The half wall behind the rear riser (in front of the edit bay) is about 10.7 feet wide.
I'm thinking of actually making the rear riser 1 foot high and the edit bay another 1 or 1.5 feet high above the rear riser (so the edit bay floor would be about 2 to 2.5 feet higher than the room floor).

I'm thinking about railing (or low wall) along the side of the riser by the entrance walkway.

With the new changes and measurements...there should be about a 12 foot distance from the 110" screen to the front of the riser. This should give a viewing distance of around 11 feet for the front row. Also...I might make a 115 inch wide screen (SMX material)...115 inch screen would give me 2.04 feet on each side for curtains.

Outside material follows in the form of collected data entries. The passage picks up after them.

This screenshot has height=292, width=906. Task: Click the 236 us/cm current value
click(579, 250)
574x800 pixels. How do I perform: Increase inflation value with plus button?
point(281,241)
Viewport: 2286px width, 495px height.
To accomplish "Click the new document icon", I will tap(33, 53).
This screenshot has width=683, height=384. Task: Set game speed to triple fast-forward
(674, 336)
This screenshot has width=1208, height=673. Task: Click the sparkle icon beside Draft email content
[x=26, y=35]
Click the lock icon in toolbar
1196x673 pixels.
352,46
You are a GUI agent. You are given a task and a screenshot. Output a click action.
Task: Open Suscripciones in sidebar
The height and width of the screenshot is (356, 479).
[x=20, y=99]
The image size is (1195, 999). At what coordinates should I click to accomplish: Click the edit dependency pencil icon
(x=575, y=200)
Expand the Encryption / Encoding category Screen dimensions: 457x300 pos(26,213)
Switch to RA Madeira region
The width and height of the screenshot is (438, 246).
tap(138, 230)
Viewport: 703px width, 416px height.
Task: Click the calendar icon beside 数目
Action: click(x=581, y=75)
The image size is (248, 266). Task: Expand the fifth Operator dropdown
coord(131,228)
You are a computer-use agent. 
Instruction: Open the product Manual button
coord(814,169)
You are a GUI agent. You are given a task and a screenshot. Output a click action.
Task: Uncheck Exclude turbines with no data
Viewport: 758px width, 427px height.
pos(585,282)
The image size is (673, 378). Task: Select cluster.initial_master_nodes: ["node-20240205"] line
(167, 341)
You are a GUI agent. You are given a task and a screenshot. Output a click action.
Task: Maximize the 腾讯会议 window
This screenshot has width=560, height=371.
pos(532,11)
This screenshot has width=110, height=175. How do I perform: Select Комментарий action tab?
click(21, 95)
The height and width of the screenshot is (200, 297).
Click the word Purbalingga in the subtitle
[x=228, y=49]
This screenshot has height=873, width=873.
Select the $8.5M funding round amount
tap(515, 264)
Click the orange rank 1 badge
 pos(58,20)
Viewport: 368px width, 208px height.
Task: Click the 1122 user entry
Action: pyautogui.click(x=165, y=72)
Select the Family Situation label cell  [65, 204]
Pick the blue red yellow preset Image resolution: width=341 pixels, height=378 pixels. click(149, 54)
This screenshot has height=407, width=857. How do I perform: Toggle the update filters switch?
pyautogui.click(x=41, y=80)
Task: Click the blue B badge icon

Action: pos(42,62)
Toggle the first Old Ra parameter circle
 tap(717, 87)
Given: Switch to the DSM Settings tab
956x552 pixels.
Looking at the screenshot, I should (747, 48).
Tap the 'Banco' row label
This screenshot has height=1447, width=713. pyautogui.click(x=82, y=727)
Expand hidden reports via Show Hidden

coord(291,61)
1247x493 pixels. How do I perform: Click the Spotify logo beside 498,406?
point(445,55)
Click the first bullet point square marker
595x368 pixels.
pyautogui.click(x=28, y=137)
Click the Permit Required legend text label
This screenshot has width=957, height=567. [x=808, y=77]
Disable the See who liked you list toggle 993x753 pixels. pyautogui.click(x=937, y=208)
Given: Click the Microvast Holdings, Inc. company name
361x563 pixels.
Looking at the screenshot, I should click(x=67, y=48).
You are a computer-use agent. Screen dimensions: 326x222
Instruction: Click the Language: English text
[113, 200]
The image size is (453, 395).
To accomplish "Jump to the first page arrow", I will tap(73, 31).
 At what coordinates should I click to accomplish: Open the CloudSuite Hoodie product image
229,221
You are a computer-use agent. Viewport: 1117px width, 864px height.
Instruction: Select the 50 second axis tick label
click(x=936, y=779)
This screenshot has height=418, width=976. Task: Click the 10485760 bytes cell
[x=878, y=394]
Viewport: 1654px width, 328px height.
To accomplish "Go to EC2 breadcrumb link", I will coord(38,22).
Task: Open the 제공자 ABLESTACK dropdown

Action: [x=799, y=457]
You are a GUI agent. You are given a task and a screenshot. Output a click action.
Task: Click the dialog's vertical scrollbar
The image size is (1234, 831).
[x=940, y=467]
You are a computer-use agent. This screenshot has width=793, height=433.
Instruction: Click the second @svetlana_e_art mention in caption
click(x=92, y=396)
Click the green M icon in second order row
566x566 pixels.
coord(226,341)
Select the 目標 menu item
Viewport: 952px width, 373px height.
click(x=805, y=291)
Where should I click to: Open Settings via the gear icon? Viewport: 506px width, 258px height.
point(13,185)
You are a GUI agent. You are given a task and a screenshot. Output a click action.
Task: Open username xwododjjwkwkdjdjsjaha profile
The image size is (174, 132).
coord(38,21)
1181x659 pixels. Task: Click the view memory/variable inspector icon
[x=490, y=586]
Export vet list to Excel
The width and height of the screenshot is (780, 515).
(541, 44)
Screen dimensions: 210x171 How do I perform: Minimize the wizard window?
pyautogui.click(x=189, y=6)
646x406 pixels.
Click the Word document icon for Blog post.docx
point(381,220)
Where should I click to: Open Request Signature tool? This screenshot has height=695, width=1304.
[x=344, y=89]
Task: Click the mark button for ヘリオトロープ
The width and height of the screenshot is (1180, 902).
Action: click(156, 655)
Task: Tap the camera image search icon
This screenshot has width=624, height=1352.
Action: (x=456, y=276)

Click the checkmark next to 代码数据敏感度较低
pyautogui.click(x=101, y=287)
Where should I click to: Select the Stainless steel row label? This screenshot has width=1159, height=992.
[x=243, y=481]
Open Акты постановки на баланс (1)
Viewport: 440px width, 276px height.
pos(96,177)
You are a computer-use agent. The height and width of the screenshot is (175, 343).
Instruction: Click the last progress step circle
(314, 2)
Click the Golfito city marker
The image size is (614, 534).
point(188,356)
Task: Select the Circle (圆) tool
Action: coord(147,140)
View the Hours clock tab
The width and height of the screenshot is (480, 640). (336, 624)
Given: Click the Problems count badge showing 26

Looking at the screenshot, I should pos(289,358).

Now... I really want 2.35:1 aspect ratio for watching movies (and i love the look of a 2.35:1 screen).....but being in TV production, I will be working on many 16x9 projects. If I go constant height (and mask the sides)...the 16x9 would be pretty small. I think I may try to go with a constant width setup and mask the top or bottom of the screen for 2.35:1 movies. If the bottom mask is done right...the screen should look like a 2.35:1 screen...right? This setup should give me the full 110 inch width for both 2.35:1 and 16x9 video.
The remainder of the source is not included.